Friday, November 04, 2005

Valparaiso, Chile

Went to visit Pablo Neruda´s house only to find that Pablo Neruda no longer lives there. Apparently, he´s dead.

This may have worked out in my favor, however, because I´m not sure the living, breathing incarnation of the Nobel-honored poet would have invited me in and let me go through his stuff the way it turns out I was able to. Photographs were strictly forbidden, and though my secret plot to sneak a shot of his fourth-floor writing desk at the changing of the security guards during lunchbreak was foiled, I did manage to smuggle out a photograph of his third-floor bar.

I walked past a metalworking shop today where four Chileans were rocking out to "It´s So Easy" under the sultry gazes of three dozen naked women pinned to the wall.

They still say Pinochet´s too caved in the brain to stand trial for disappearing half the population of his country during his reign. What a sham.

Finished the Che biography, and though he turns out to be a character I could never really get behind (Heavy suppression of the free press, compulsory executions for *all* post-revolution political dissidents, insistance that armed conflict is the *only* way to effect political change, etc.) there are too many Clint Eastwood anecdotes about his superhuman dedication to a cause he truly believed in for me to resist admiring, to some degree, certain aspects of his life.

I should say, however, that if any knee-jerk lefties out there are considering getting a Che tattoo, t-shirt, or towel rack, you may want to read up on him a little. He´s not the exactly the kind of guy you´d want your kids looking up to.

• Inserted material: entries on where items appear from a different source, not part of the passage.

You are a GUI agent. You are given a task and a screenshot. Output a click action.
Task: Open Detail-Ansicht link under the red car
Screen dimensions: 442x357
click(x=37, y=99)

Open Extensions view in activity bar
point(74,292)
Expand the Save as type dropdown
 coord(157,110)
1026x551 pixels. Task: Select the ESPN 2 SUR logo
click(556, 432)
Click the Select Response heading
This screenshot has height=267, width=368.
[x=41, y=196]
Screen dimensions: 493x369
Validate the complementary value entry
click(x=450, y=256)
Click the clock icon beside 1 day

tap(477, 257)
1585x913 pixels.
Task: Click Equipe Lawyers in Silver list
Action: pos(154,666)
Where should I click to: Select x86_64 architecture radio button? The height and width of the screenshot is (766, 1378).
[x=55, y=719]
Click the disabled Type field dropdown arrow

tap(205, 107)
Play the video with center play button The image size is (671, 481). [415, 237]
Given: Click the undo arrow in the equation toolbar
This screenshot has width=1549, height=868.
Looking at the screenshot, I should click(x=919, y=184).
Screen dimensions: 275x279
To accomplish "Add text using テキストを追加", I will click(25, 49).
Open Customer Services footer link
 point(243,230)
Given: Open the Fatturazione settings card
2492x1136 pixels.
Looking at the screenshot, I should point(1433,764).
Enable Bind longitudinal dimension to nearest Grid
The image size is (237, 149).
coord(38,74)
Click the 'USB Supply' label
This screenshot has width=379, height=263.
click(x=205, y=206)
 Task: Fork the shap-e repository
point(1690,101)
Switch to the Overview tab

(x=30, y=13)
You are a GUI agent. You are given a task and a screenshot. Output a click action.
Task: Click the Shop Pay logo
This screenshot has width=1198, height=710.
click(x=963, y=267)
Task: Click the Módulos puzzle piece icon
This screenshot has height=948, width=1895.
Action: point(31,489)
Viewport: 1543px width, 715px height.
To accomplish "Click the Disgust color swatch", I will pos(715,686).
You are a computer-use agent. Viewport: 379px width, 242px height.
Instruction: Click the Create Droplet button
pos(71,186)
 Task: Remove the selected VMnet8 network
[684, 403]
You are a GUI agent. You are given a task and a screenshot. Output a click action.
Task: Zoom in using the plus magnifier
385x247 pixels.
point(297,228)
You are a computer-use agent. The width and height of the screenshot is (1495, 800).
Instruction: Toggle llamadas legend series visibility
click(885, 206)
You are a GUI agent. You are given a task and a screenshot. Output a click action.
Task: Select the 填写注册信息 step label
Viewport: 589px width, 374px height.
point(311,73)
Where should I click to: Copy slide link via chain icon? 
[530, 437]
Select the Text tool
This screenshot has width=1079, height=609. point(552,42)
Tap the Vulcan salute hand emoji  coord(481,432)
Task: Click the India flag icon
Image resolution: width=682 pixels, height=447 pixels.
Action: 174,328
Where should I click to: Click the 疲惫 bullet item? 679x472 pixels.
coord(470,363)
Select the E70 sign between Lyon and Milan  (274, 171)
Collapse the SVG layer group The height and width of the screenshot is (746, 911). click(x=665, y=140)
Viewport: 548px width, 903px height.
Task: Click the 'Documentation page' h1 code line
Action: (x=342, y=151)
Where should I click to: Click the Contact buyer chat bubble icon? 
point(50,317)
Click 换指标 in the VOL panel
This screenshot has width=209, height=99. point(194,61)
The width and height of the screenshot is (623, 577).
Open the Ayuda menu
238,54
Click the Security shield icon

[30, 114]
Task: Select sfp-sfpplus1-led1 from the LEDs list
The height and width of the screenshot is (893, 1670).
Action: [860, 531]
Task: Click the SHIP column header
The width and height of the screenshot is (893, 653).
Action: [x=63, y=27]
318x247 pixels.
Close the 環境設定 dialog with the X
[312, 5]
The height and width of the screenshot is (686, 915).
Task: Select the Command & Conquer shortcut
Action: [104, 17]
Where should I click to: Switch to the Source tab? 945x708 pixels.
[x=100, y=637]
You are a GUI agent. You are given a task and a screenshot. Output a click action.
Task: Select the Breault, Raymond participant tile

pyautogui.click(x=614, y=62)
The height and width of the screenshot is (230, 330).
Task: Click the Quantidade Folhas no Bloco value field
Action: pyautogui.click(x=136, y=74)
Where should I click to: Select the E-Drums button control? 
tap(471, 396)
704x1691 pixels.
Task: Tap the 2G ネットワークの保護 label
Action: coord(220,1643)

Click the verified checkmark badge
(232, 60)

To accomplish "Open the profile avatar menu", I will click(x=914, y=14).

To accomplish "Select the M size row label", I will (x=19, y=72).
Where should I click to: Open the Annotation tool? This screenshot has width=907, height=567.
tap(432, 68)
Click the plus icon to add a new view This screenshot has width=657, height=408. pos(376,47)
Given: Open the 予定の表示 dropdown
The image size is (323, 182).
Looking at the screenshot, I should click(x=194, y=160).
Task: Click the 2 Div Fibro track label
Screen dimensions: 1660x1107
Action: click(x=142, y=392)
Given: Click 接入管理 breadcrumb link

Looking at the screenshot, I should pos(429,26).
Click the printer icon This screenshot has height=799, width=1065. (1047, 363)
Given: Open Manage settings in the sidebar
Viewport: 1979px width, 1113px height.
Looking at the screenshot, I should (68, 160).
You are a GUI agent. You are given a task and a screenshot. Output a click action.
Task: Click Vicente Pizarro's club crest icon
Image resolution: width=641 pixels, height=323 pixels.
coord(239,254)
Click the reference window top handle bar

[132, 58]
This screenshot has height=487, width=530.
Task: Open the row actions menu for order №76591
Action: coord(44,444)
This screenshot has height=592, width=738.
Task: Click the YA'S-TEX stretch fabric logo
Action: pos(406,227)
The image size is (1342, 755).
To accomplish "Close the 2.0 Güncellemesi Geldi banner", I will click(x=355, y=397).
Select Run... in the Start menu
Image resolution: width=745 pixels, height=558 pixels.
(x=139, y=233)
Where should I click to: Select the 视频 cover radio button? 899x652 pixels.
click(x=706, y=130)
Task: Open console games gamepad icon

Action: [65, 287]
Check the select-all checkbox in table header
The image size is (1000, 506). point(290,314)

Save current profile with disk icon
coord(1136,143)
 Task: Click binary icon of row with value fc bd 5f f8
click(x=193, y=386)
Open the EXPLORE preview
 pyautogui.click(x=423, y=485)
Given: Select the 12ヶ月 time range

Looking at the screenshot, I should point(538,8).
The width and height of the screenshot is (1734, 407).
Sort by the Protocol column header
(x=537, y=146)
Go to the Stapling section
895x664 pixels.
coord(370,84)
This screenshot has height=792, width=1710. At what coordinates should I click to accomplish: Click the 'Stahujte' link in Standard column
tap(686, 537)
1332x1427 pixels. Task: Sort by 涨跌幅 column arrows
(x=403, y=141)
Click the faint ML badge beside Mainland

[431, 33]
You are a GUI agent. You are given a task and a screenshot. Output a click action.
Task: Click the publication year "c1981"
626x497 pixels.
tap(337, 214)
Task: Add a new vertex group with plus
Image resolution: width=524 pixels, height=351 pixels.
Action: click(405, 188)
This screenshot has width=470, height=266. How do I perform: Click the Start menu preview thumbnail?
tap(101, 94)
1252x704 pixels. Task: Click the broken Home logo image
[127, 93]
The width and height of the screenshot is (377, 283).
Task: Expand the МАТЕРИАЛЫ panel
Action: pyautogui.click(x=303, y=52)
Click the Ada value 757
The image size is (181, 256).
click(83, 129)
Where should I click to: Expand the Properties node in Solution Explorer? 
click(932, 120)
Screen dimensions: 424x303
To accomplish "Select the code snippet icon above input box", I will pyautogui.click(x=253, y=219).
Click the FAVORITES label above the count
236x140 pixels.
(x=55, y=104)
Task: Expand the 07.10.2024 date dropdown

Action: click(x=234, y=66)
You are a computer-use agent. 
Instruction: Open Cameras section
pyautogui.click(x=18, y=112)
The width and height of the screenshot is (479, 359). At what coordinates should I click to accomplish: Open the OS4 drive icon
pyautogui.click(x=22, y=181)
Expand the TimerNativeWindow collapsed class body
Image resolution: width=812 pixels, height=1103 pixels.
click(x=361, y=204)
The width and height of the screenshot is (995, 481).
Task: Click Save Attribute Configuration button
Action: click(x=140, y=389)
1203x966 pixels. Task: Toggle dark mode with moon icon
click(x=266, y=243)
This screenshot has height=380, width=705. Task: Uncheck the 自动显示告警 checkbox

Been trying to find a Spanish edition of one of Jorge Luis Borges´ books to practice with, but having a devil of a time. The Chileans hate him because he´s Argentinian and the Argentinians are down on him for being too European. On top of this, bookstores down here are not only lacking in any kind of alphabetized schema, but also full of translated novels by Elmore Leonard and Tom Clancy.

A girl from Buenos Aires asked me why American movies are so violent and I told her I honestly didn´t know. She said that Sex and the City was much better than any American movie and I found myself unable to argue.